**PROBLEM STATEMENT**:
Exactly as they appear, copy the lines from the one holding "Image resolution: width=1271" through the end of the records, leaving pictures out.

**AVAILABLE RECORDS**:
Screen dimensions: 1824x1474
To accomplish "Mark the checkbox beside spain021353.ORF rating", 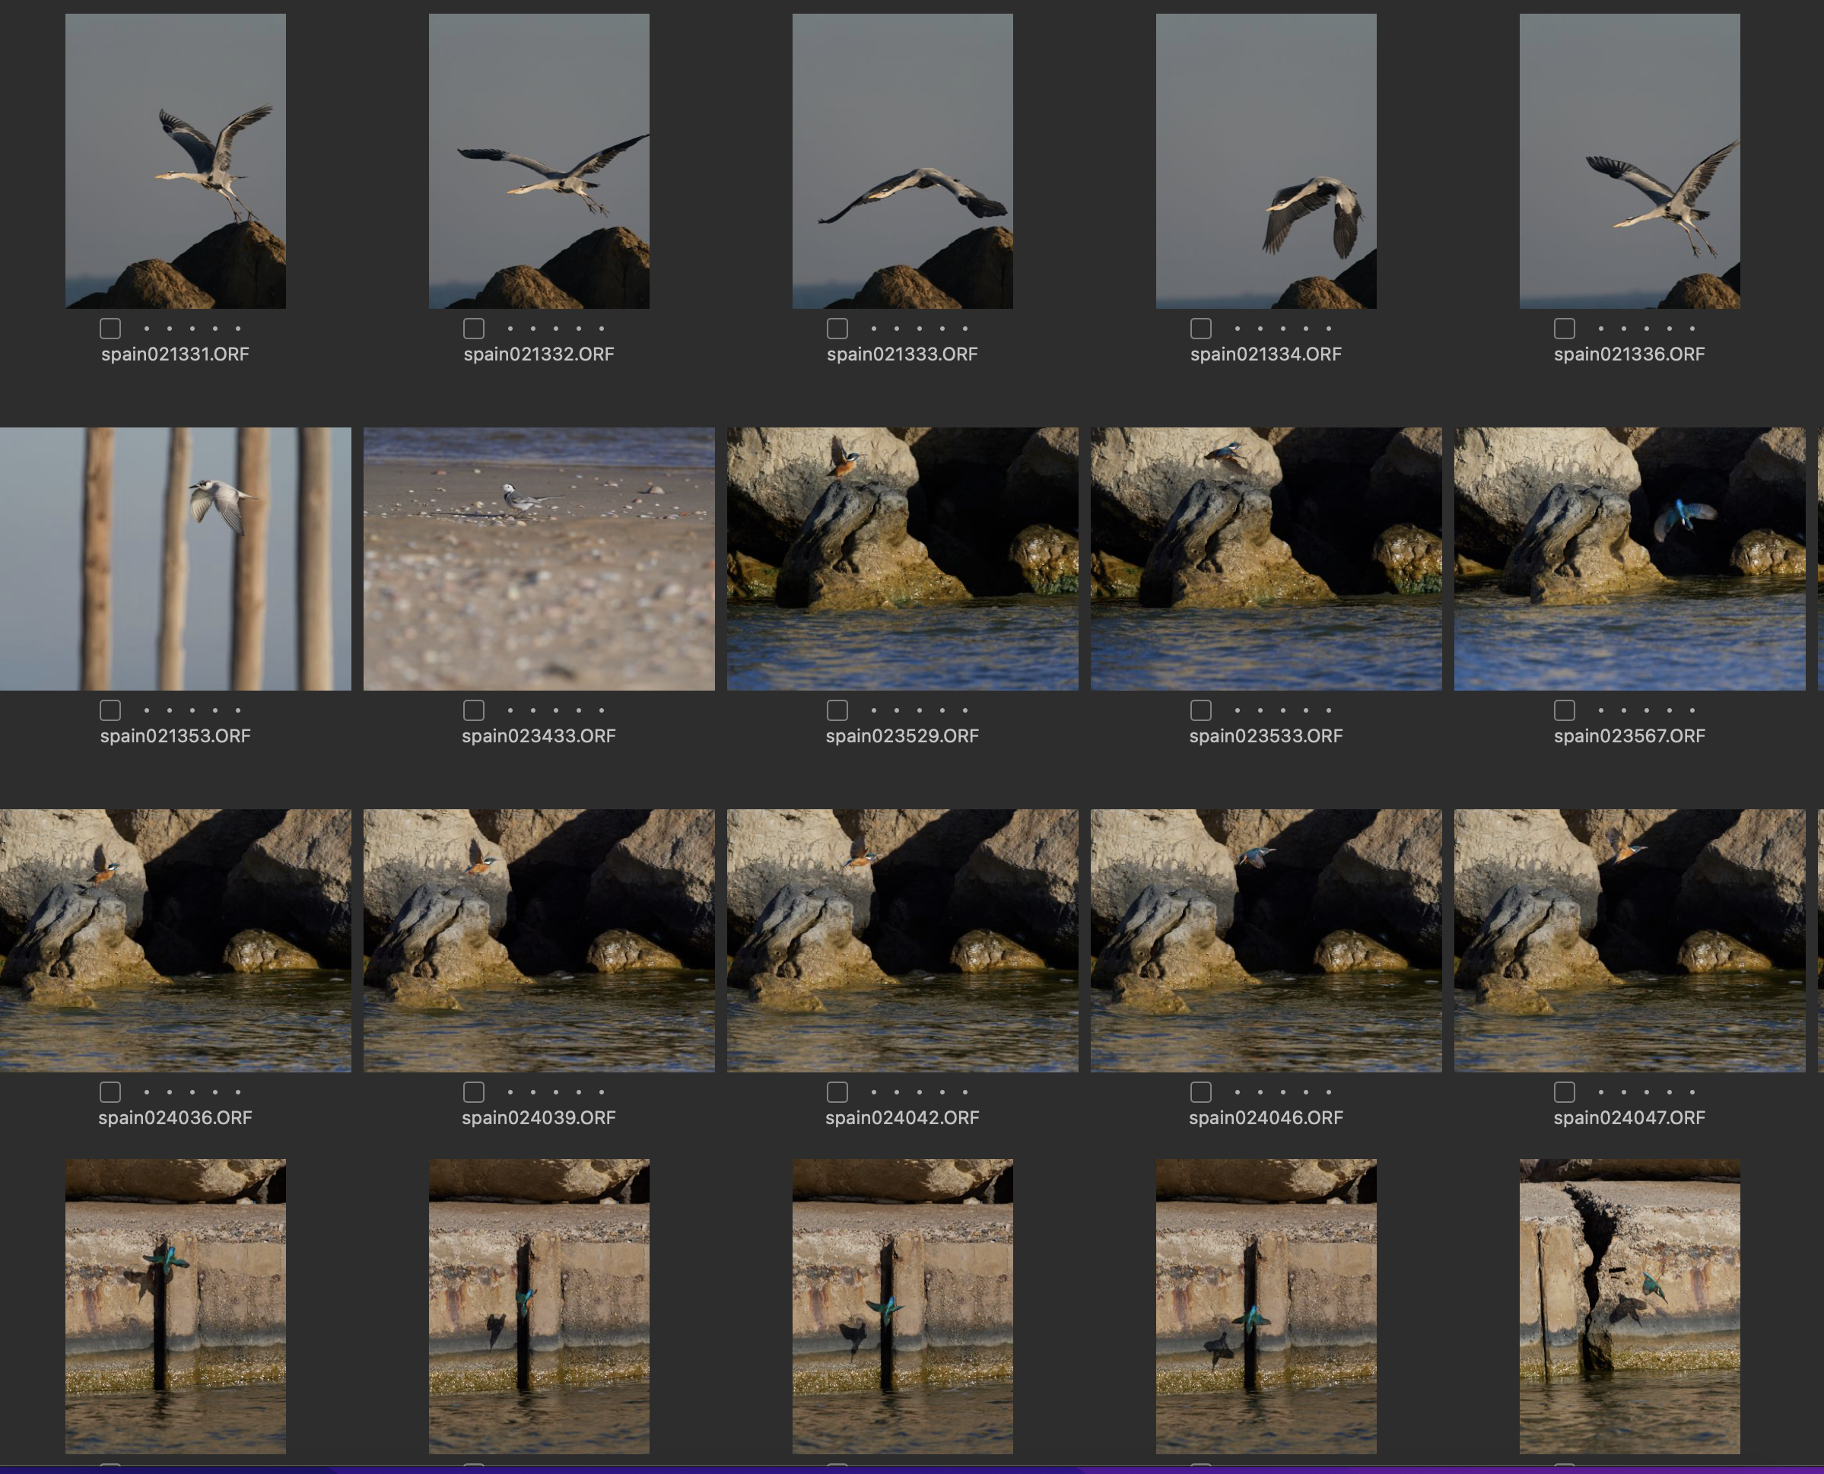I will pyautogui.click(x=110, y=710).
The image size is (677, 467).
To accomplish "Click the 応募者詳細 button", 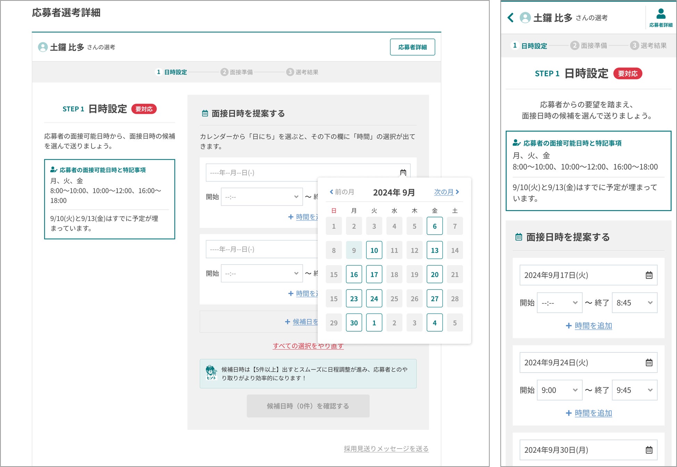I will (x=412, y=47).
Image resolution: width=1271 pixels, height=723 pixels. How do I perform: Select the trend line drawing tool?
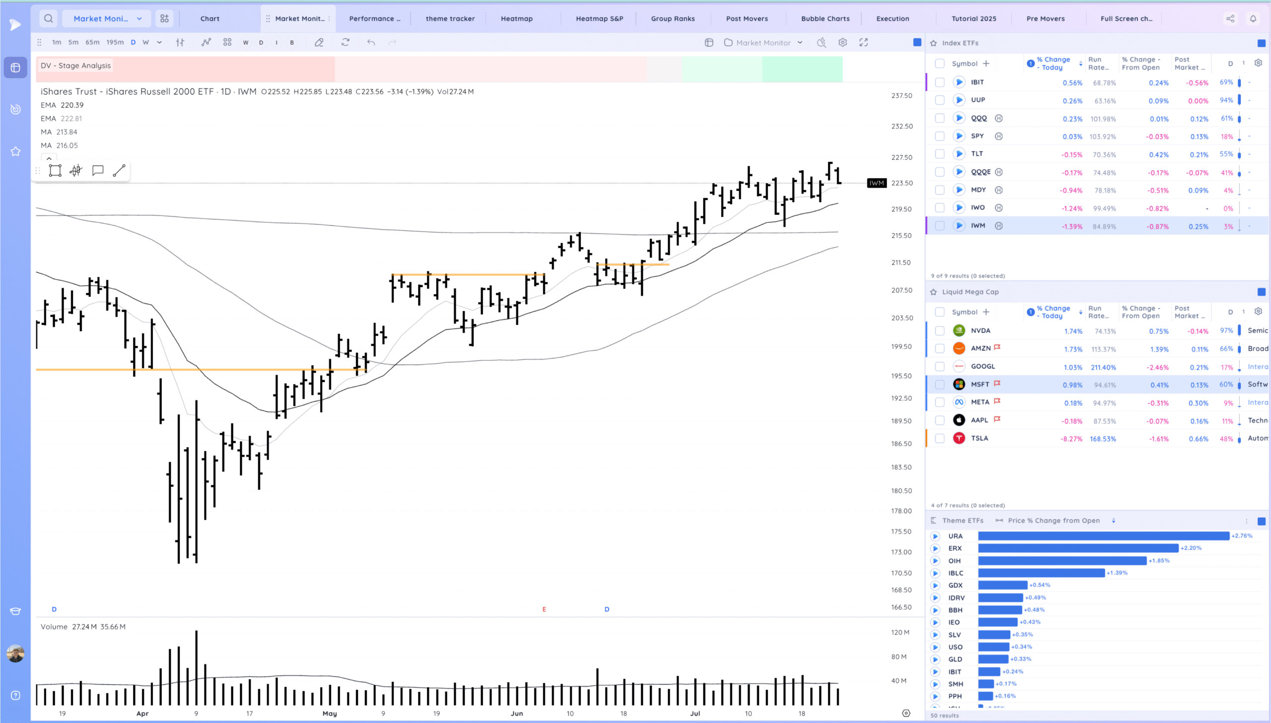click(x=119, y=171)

**YOUR RESPONSE**:
Image resolution: width=1271 pixels, height=723 pixels. How do I perform: Select the trend line drawing tool?
click(x=119, y=171)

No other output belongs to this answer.